Can you write the next part of the Avatar movie review, picking up after its last paragraph?

Start of SELECTED EXCERPT

Wednesday, January 6, 2010
This movie signals our entry into the second decade of the new millennium. Writer and director James Cameron conceived of the project 15 years ago, though he had to wait this long for technology to catch up with his vision - he even invented a new camera in the process.
To watch Avatar in a theatre filled with adults wearing 3-D glasses is an experience in itself, though to explain the innovations that made the movie possible is beyond my limited capabilities. Fortunately, the final product played out on the big screen speaks for itself.
The story is about Pandora, a planet whose Native inhabitants, the N’avi, are under threat from human invaders. In the movie, the Avatars are man-made hybrids created by combining human DNA with that of the N’avi. Avatars are used by their human navigators to infiltrate the alien community and influence them to allow the mining of their sacred home, to the detriment of the planet. Human beings as rapers and pillagers of the Universe - “They killed their Mother, now they will do the same to this World” – it’s a predictable theme, albeit updated. The humans are mining the planet Pandora for a rare mineral that will solve a disastrous energy crisis and shore up their greed back on earth, despite the threat to the spiritual home of the N’avi. Ultimately, Pandora’s saviors are human, too, and the age old theme of good versus evil is resolved in comfortably familiar fashion.
James Cameron’s last movie was Titanic, which he wrote and directed in 1997. This latest epic is a worthy next act in his career, once again showcasing Cameron’s ability to create a captivating movie that keeps one engaged throughout, despite its length. The young stars of Avatar; Sam Worthington - an unknown actor until now - as hero Jake Sully, and Zoe Saldana as the heroine Neytiri, are two to watch. Sigourney Weaver still has "it" in her role as Grace Augustine, the sympathetic scientist, while the villains, played masterfully by Giovanni Ribisi as the soulless Parker Selfridge, and, notably, Stephen Lang as Col. Miles Quaritch, are suitably despicable. Michelle Rodriguez delivers a comeback performance in the type of role that has come to fit her well, as tough-girl renegade pilot Trudy Chacon. Weaver and Worthington, eerily beautiful in their Avatar incarnations, are still recognizable – an example of how the magic of the new technology comes into play. The actors were filmed wearing special headgear mounted with tiny cameras pointed at their faces to record every nuance and expression. They call it ‘motion capture’. It works.

End of SELECTED EXCERPT
Start of MATERIAL PROVIDED

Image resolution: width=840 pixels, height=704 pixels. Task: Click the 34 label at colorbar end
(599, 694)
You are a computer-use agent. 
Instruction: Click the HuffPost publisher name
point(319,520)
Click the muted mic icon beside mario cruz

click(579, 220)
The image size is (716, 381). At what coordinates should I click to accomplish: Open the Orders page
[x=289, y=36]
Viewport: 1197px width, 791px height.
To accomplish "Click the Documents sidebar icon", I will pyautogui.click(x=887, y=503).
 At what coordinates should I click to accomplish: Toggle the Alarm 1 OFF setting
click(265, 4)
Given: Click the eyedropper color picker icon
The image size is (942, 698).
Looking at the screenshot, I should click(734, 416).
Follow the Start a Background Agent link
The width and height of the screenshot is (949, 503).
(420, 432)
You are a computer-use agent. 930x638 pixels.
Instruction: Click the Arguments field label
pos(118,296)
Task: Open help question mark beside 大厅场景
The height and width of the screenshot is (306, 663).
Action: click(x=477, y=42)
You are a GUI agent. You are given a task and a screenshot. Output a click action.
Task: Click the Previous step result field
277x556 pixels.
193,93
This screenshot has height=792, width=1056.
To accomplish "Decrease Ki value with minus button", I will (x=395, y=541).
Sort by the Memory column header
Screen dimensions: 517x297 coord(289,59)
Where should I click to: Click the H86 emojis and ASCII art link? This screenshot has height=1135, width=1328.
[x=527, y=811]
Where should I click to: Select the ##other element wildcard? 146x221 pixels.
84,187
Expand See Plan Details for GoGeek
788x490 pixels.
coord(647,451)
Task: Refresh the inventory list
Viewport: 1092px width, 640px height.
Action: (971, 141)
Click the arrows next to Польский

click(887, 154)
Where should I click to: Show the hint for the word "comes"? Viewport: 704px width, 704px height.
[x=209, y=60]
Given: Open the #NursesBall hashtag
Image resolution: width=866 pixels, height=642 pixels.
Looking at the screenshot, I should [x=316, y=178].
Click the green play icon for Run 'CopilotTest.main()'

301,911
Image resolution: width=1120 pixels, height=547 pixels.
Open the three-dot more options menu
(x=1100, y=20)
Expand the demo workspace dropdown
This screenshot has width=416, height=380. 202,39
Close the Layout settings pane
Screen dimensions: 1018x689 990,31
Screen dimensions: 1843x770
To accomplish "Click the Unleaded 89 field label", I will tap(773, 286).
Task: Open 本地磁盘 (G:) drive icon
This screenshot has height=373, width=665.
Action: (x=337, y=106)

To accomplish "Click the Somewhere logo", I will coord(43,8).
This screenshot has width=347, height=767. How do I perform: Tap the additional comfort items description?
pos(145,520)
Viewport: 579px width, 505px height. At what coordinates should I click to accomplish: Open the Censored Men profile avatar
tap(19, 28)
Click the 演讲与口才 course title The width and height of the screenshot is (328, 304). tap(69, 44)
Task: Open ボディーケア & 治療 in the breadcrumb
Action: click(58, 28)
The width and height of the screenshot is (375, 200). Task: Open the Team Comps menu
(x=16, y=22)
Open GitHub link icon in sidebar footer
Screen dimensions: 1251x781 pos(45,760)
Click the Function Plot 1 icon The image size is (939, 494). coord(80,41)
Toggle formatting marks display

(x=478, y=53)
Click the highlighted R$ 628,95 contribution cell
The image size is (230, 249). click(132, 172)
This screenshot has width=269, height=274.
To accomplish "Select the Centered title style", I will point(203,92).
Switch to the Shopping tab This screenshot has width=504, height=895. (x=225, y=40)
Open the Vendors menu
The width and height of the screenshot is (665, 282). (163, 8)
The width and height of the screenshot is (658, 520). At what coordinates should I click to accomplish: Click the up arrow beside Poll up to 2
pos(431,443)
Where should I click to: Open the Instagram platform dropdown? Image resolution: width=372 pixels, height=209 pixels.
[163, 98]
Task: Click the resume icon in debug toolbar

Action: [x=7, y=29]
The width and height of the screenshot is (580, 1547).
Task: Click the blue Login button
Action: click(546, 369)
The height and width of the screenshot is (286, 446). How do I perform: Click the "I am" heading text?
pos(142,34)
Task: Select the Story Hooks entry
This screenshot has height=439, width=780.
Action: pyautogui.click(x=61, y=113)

End of MATERIAL PROVIDED

> **OUTPUT OF THE EXERCISE**:
The strength of this movie lies not in the rather clichéd storyline, but in its startling visual beauty; in the juxtaposition of the wondrously evolved N'avi, and the muscle-bound ignorance of earthlings; in the sight of radiant blue creatures soaring in an impossibly glorious dreamscape, contrasted with monster machines fighting epic battles “in your face”. In the end I didn’t want to leave the magical land of Pandora.
Today worldwide ticket sales for the movie hit the $1 billion mark. Chances are you’ve already experienced Avatar. To those who have not, I would say that if this is not the kind of movie that you would typically choose to spend almost three hours on – Sci-Fi/Action/Fairytale in 3D that it is - take a chance. Glimpse into the future of movies. I’m glad that I did.